__Selected extract__
|---|
2.2 Ansible Configuration

Playbook Structure:

ansible/
├── inventory/
│   ├── production/
│   │   ├── hosts.yml
│   │   └── group_vars/
│   └── staging/
│       ├── hosts.yml
│       └── group_vars/
├── playbooks/
│   ├── deploy-backend.yml
│   ├── deploy-chat-server.yml
│   ├── deploy-stream-server.yml
│   └── deploy-frontend.yml
├── roles/
│   ├── common/
│   ├── docker/
│   ├── nginx/
│   ├── postgres/
│   └── monitoring/
└── ansible.cfg

Deployment Playbook:

# ansible/playbooks/deploy-backend.yml
---
- name: Deploy Veza Backend API
  hosts: backend_servers
  become: yes
  
  vars:
    app_name: veza-backend-api
    app_version: "{{ lookup('env', 'VERSION') | default('latest') }}"
    docker_image: "registry.veza.app/{{ app_name }}:{{ app_version }}"
    
  tasks:
    - name: Pull Docker image
      docker_image:
        name: "{{ docker_image }}"
        source: pull
        
    - name: Stop old container
      docker_container:
        name: "{{ app_name }}"
        state: stopped
      ignore_errors: yes
      
    - name: Remove old container
      docker_container:
        name: "{{ app_name }}"
        state: absent
      ignore_errors: yes
      
    - name: Start new container
      docker_container:
        name: "{{ app_name }}"
        image: "{{ docker_image }}"
        state: started
        restart_policy: unless-stopped
        ports:
          - "8080:8080"
        env:
          DATABASE_URL: "{{ database_url }}"
          REDIS_URL: "{{ redis_url }}"
          JWT_SECRET: "{{ jwt_secret }}"
        volumes:
          - "/var/log/{{ app_name }}:/var/log/app"
|---|
__Objective 1__
Recast the records as a numbered list, starting at the beginning of the records and ending after the line that contains "Farm Equipment (966, 20)". Omit blank lines and leave the pictures out.
The Ansible configuration excerpt and the records are unrelated material.

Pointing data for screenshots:
|---|
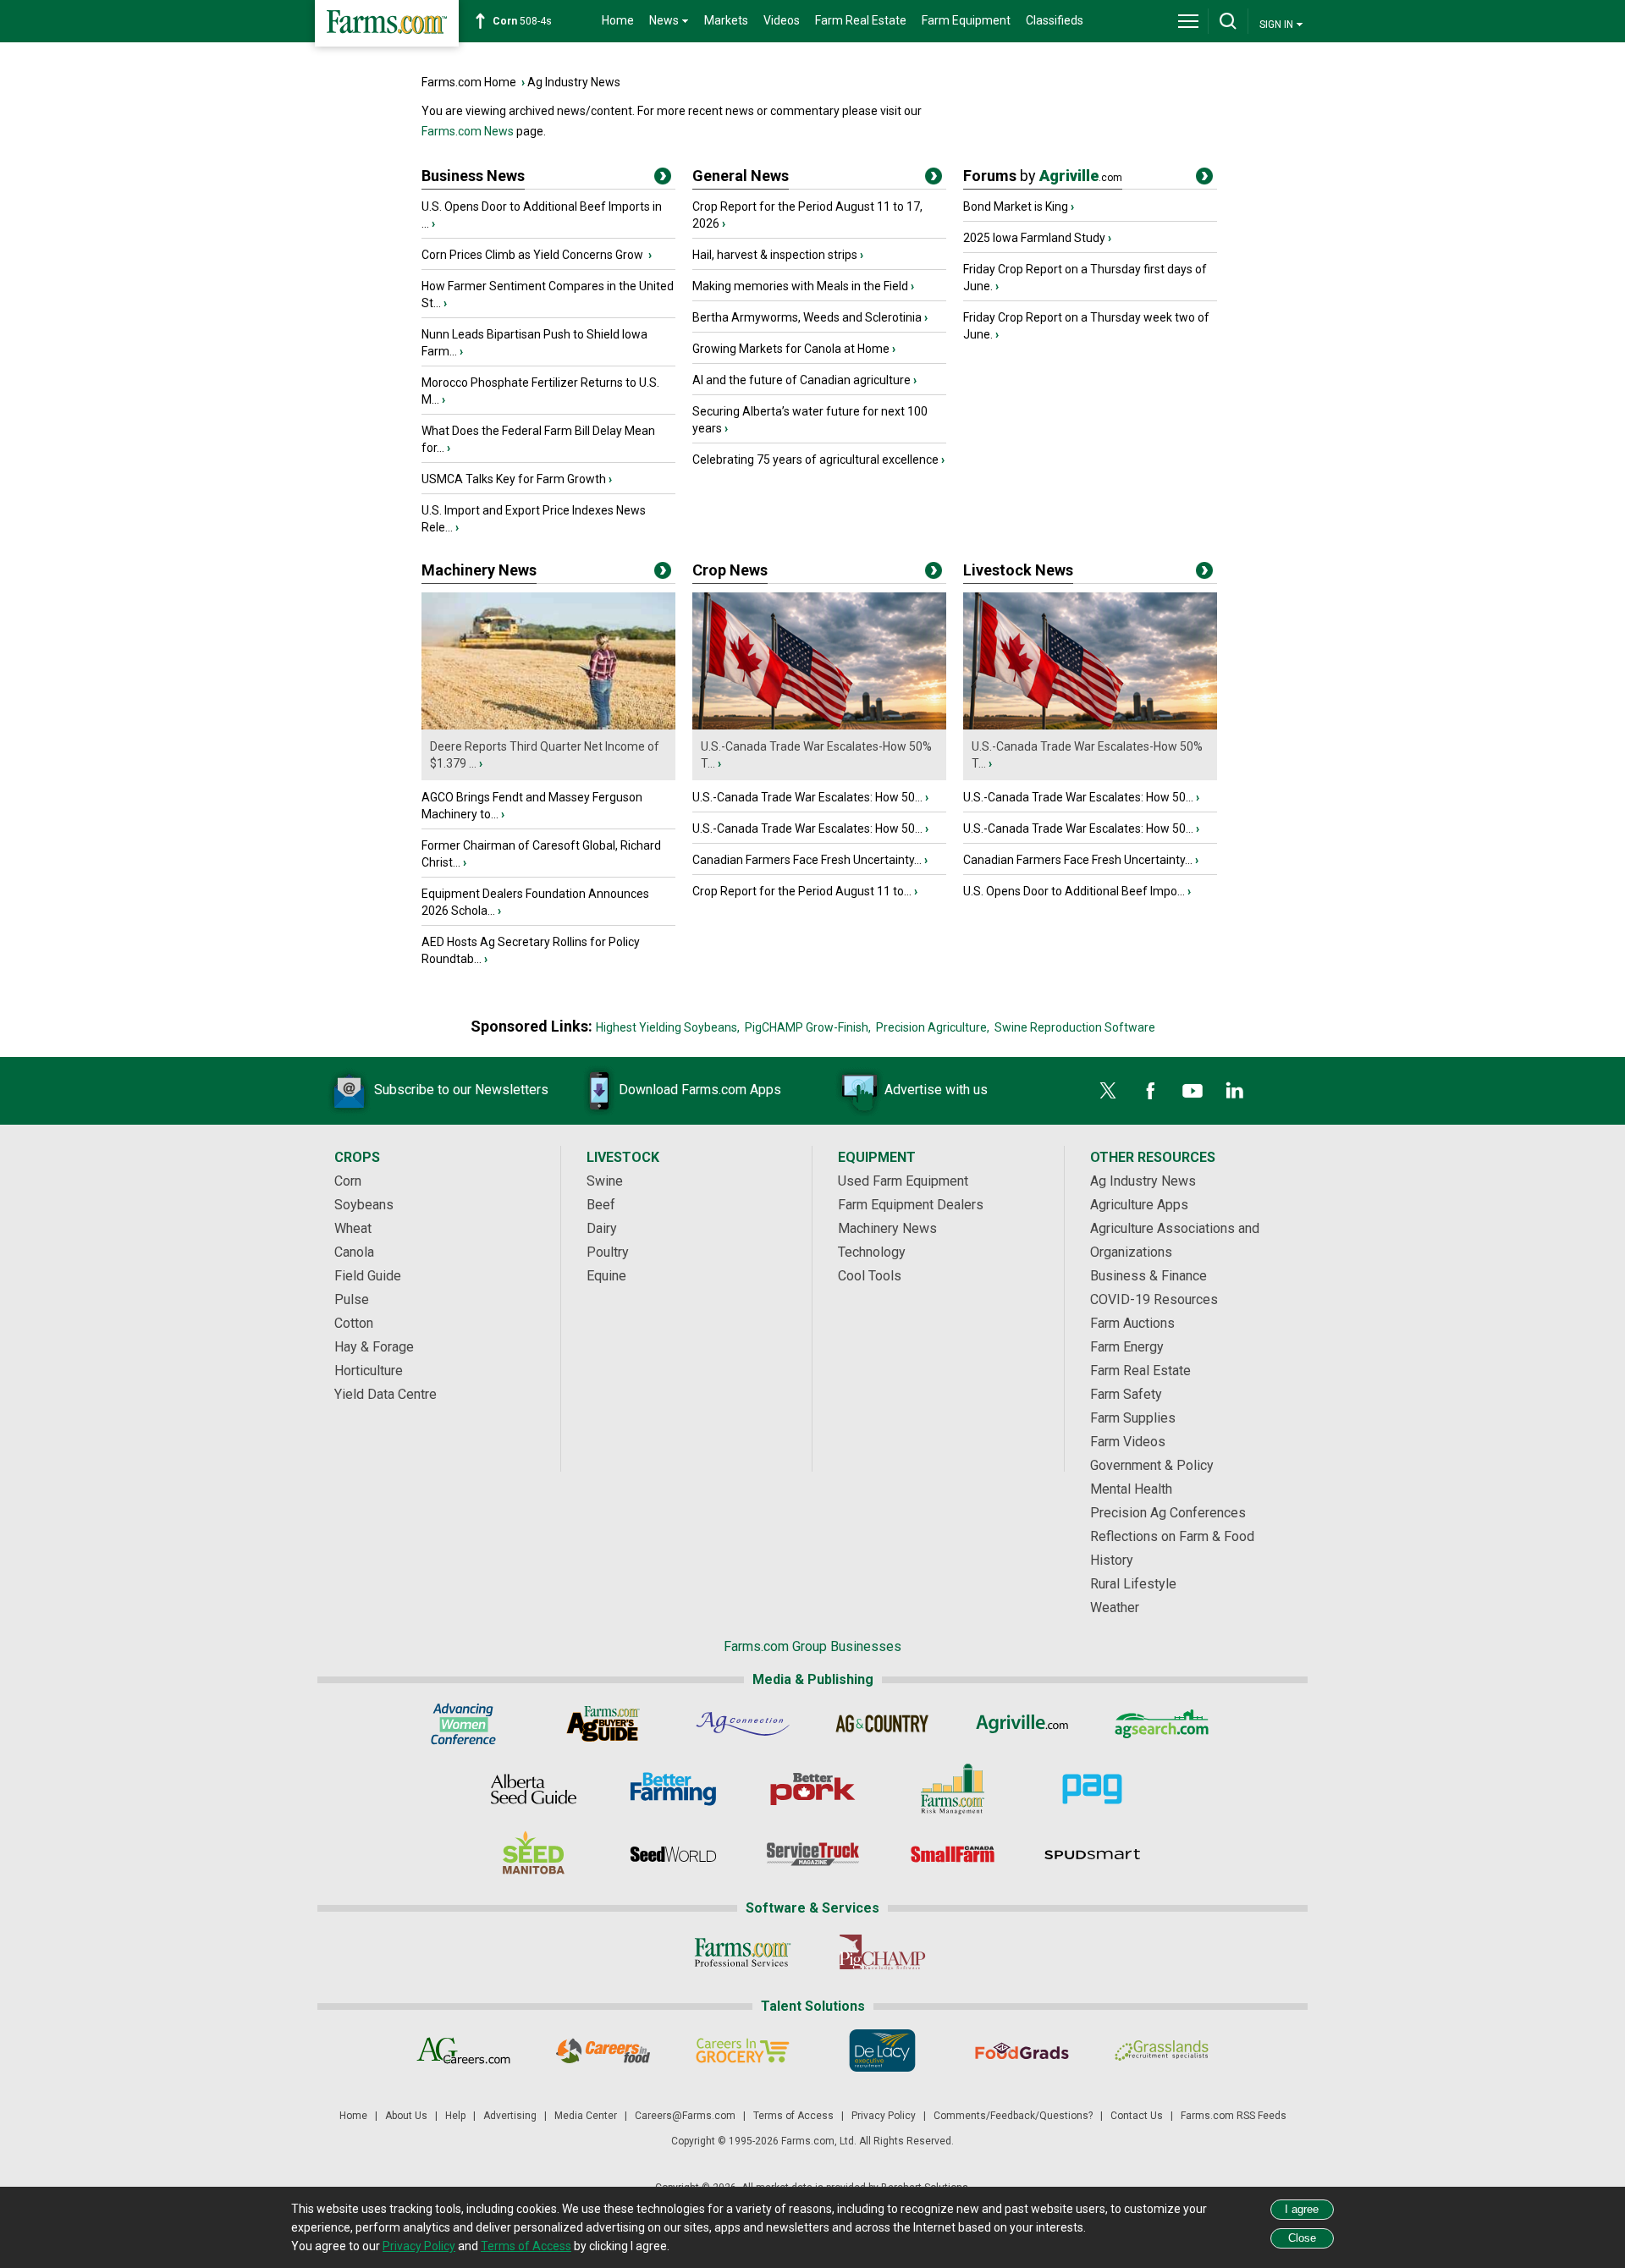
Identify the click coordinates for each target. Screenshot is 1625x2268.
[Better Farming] (673, 1789)
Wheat (353, 1228)
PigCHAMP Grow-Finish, (808, 1027)
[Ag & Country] (882, 1723)
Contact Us (1136, 2116)
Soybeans (364, 1205)
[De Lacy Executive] (882, 2050)
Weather (1114, 1607)
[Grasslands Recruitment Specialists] (1162, 2050)
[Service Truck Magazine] (813, 1854)
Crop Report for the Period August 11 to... (802, 891)
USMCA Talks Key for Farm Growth (513, 479)
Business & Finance (1148, 1276)
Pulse (351, 1299)
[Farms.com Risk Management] (952, 1789)
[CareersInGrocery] (743, 2050)
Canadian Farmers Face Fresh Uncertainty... (807, 860)
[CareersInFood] (603, 2050)
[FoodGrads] (1022, 2050)
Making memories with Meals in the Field (800, 286)
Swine (605, 1181)
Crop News (730, 570)
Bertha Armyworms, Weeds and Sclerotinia (807, 317)
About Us (406, 2116)
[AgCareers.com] (463, 2050)
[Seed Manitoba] (534, 1854)
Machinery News (479, 570)
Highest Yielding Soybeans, (668, 1027)
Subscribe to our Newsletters (461, 1090)
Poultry (608, 1252)
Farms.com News (467, 131)
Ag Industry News (573, 82)
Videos (781, 20)
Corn (347, 1181)
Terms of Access (793, 2116)
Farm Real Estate (860, 20)
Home (618, 20)
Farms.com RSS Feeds (1233, 2116)
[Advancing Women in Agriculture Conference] (463, 1723)
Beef (601, 1205)
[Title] (662, 179)
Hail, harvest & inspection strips (774, 254)
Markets (726, 20)
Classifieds (1054, 20)
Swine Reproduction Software (1074, 1027)
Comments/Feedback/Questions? (1013, 2116)
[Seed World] (673, 1854)
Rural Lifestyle (1133, 1584)
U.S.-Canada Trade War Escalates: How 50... (807, 797)
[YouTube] (1192, 1090)
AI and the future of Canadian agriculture (801, 380)
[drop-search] (1228, 21)
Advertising (510, 2116)
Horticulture (368, 1370)
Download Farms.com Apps (700, 1090)
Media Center (585, 2116)
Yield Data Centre (385, 1394)
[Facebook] (1150, 1090)
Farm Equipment (966, 20)
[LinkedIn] (1235, 1090)
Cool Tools (869, 1276)
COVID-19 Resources (1154, 1299)
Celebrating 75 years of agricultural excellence (815, 459)
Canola (354, 1252)
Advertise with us (936, 1090)
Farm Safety (1126, 1394)
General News (740, 175)
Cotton (353, 1323)
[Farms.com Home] (387, 23)
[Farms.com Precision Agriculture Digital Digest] (1092, 1789)
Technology (872, 1252)
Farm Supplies (1133, 1418)
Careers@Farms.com (685, 2116)
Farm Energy (1127, 1347)
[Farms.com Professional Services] (743, 1952)
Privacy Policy (883, 2116)
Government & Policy (1152, 1465)
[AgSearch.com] (1162, 1723)
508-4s (522, 21)
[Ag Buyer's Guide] (603, 1723)
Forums (1042, 175)
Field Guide (367, 1276)
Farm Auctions (1132, 1323)
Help (455, 2116)
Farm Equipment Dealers (910, 1205)
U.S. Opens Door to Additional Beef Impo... (1074, 891)
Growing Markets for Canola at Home (791, 348)
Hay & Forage (374, 1347)
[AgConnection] (743, 1723)
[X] (1108, 1090)
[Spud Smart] (1092, 1854)
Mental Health (1131, 1489)
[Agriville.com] (1022, 1723)
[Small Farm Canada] (952, 1854)
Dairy (602, 1228)
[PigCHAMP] (882, 1952)
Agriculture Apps (1139, 1205)
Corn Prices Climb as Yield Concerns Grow (533, 254)
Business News (473, 175)
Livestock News (1018, 570)
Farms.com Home (468, 82)
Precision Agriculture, (932, 1027)
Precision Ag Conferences (1168, 1513)
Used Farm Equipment (903, 1181)
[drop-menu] (1188, 21)
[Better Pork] (813, 1789)
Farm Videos (1127, 1442)
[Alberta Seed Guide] (534, 1789)
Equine (606, 1276)
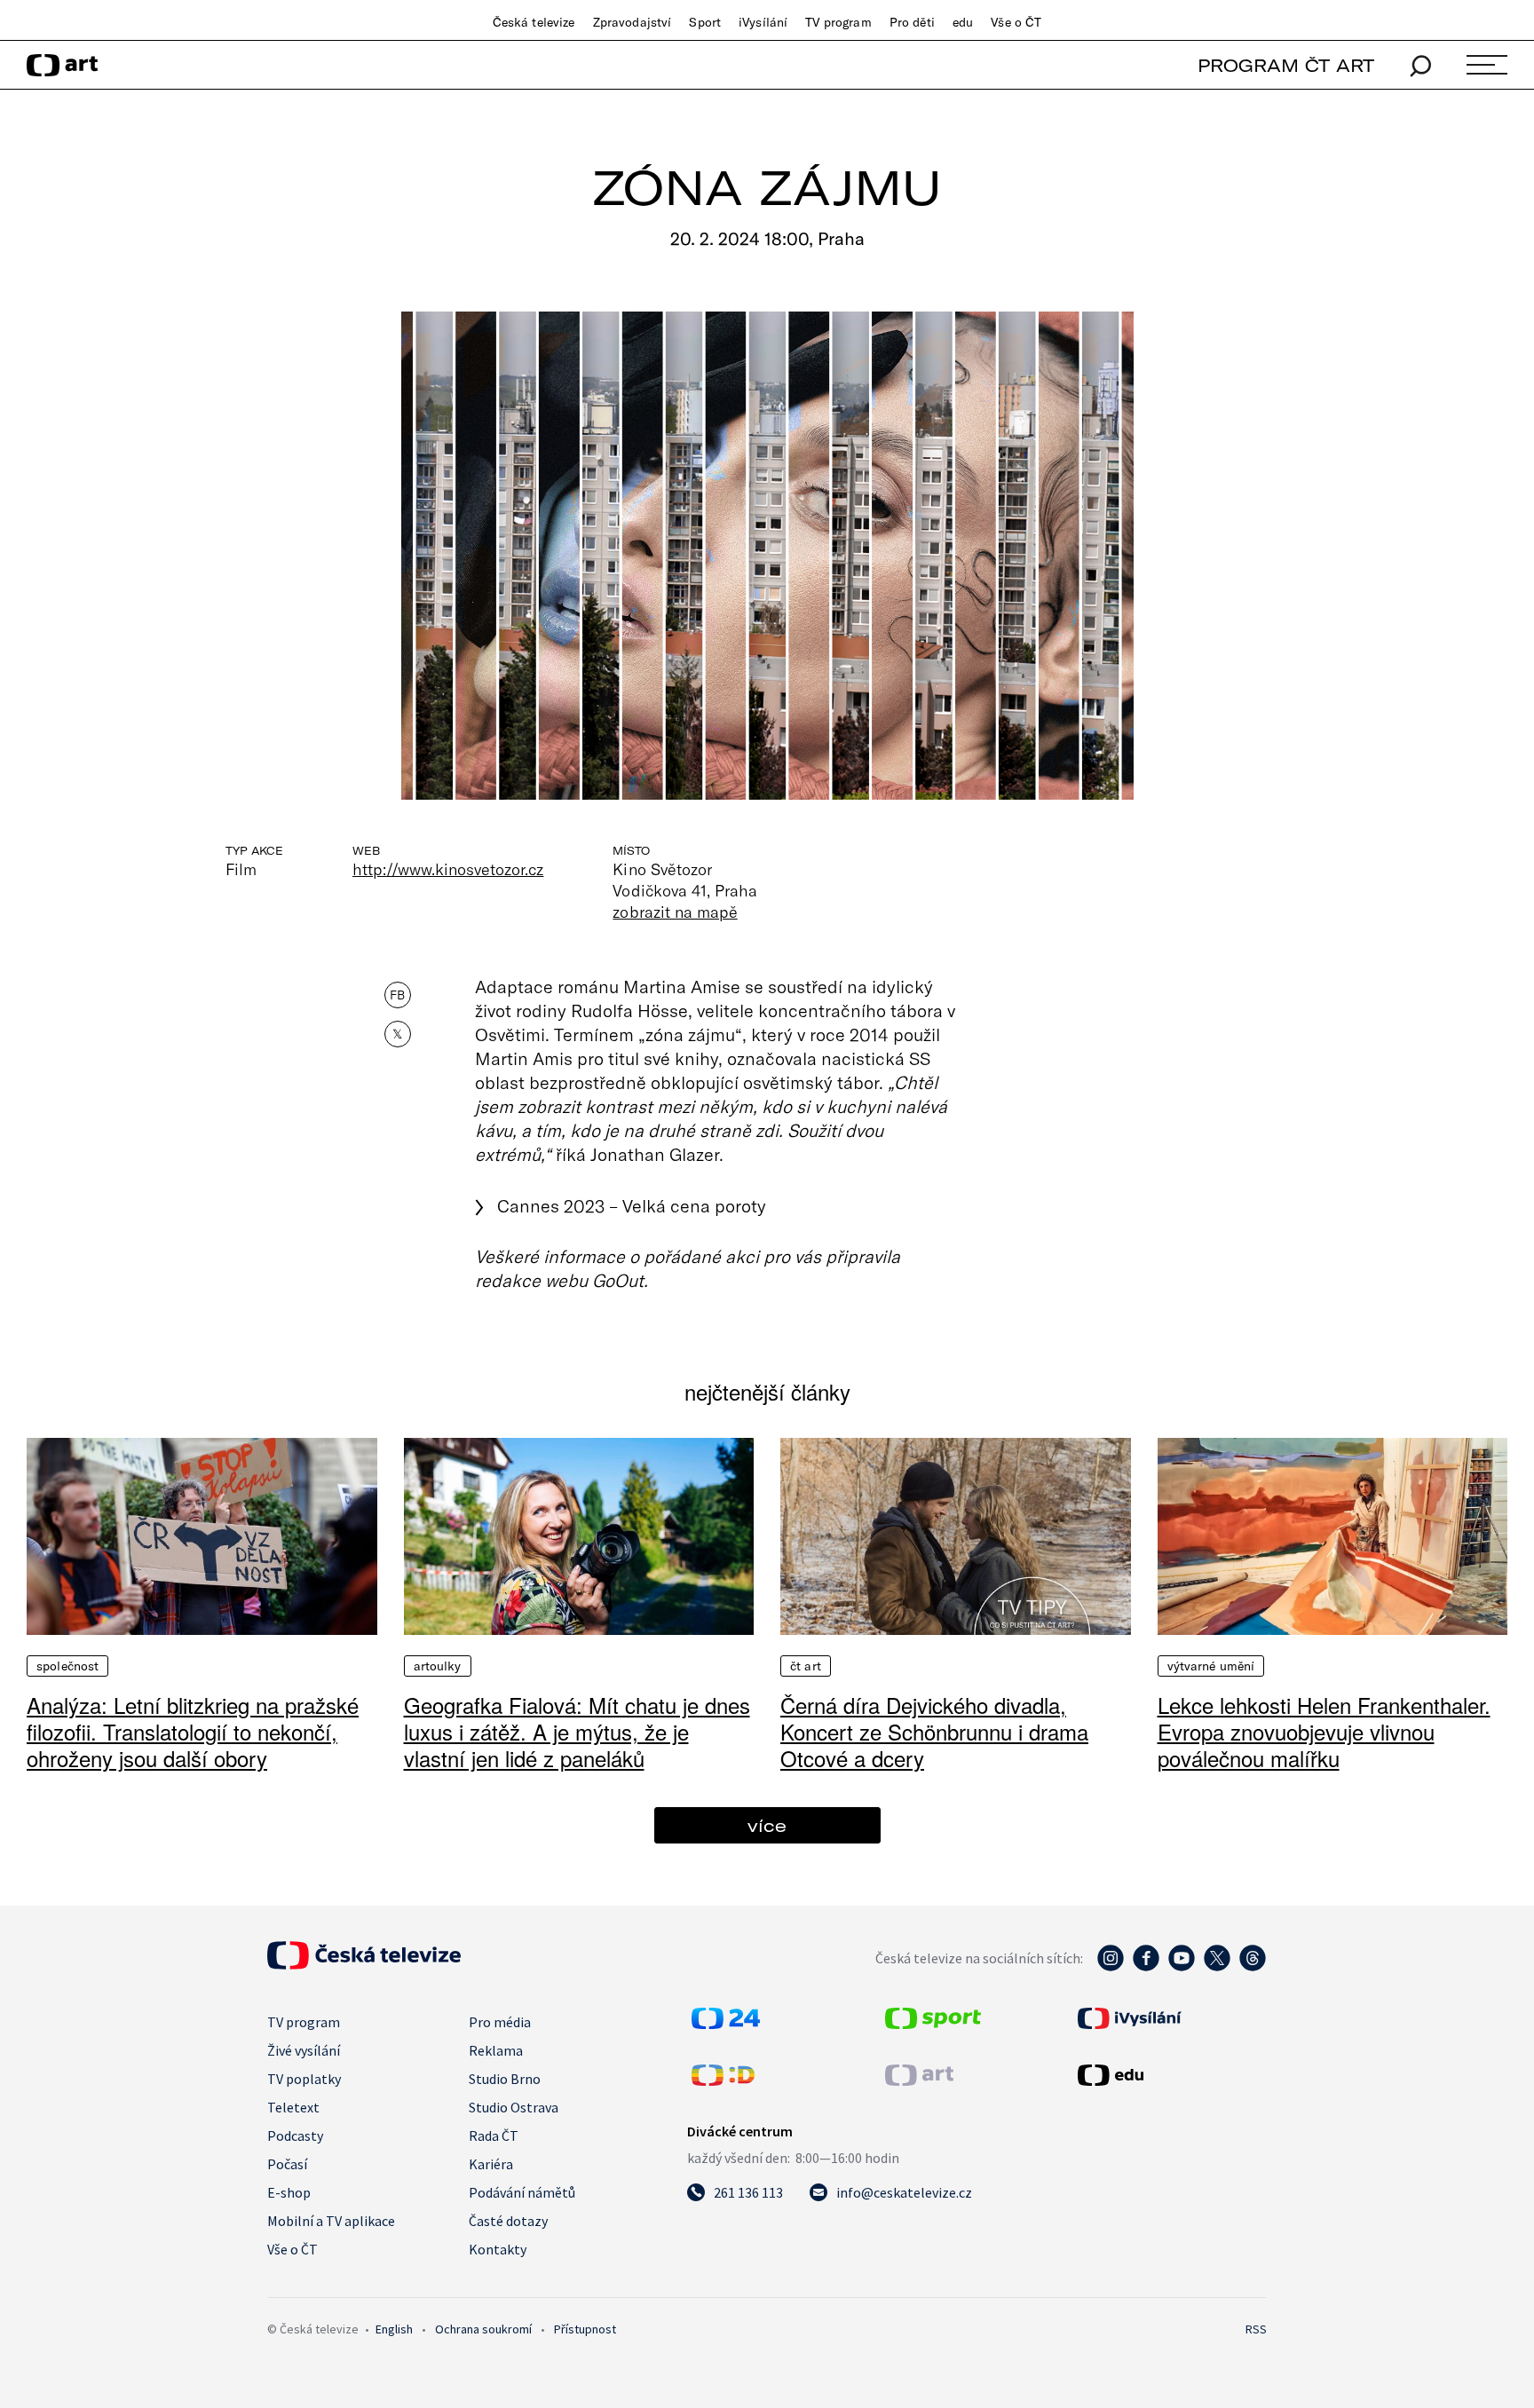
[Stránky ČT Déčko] (723, 2080)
|---|
__Objective 2__
In the Ansible configuration excerpt, what restart policy is set when the new container is started?

__Exercise output 1__
1. Identify the click coordinates for each target. Screenshot is 1625x2268.
2. [Better Farming] (673, 1789)
3. Wheat (353, 1228)
4. PigCHAMP Grow-Finish, (808, 1027)
5. [Ag & Country] (882, 1723)
6. Contact Us (1136, 2116)
7. Soybeans (364, 1205)
8. [De Lacy Executive] (882, 2050)
9. Weather (1114, 1607)
10. [Grasslands Recruitment Specialists] (1162, 2050)
11. [Service Truck Magazine] (813, 1854)
12. Crop Report for the Period August 11 to... (802, 891)
13. USMCA Talks Key for Farm Growth (513, 479)
14. Business & Finance (1148, 1276)
15. Pulse (351, 1299)
16. [Farms.com Risk Management] (952, 1789)
17. [CareersInGrocery] (743, 2050)
18. Canadian Farmers Face Fresh Uncertainty... (807, 860)
19. [CareersInFood] (603, 2050)
20. [FoodGrads] (1022, 2050)
21. Making memories with Meals in the Field (800, 286)
22. Swine (605, 1181)
23. Crop News (730, 570)
24. Bertha Armyworms, Weeds and Sclerotinia (807, 317)
25. About Us (406, 2116)
26. [AgCareers.com] (463, 2050)
27. [Seed Manitoba] (534, 1854)
28. Machinery News (479, 570)
29. Highest Yielding Soybeans, (668, 1027)
30. Subscribe to our Newsletters (461, 1090)
31. Poultry (608, 1252)
32. Farms.com News (467, 131)
33. Ag Industry News (573, 82)
34. Videos (781, 20)
35. Corn (347, 1181)
36. Terms of Access (793, 2116)
37. Farm Real Estate (860, 20)
38. Home (618, 20)
39. Farms.com RSS Feeds (1233, 2116)
40. [Advancing Women in Agriculture Conference] (463, 1723)
41. Beef (601, 1205)
42. [Title] (662, 179)
43. Hail, harvest & inspection strips (774, 254)
44. Markets (726, 20)
45. Classifieds (1054, 20)
46. Swine Reproduction Software (1074, 1027)
47. Comments/Feedback/Questions? (1013, 2116)
48. [Seed World] (673, 1854)
49. Rural Lifestyle (1133, 1584)
50. U.S.-Canada Trade War Escalates: How 50... (807, 797)
51. [YouTube] (1192, 1090)
52. AI and the future of Canadian agriculture (801, 380)
53. [drop-search] (1228, 21)
54. Advertising (510, 2116)
55. Horticulture (368, 1370)
56. Download Farms.com Apps (700, 1090)
57. Media Center (585, 2116)
58. Yield Data Centre (385, 1394)
59. [Facebook] (1150, 1090)
60. Farm Equipment (966, 20)

__Exercise output 2__
unless-stopped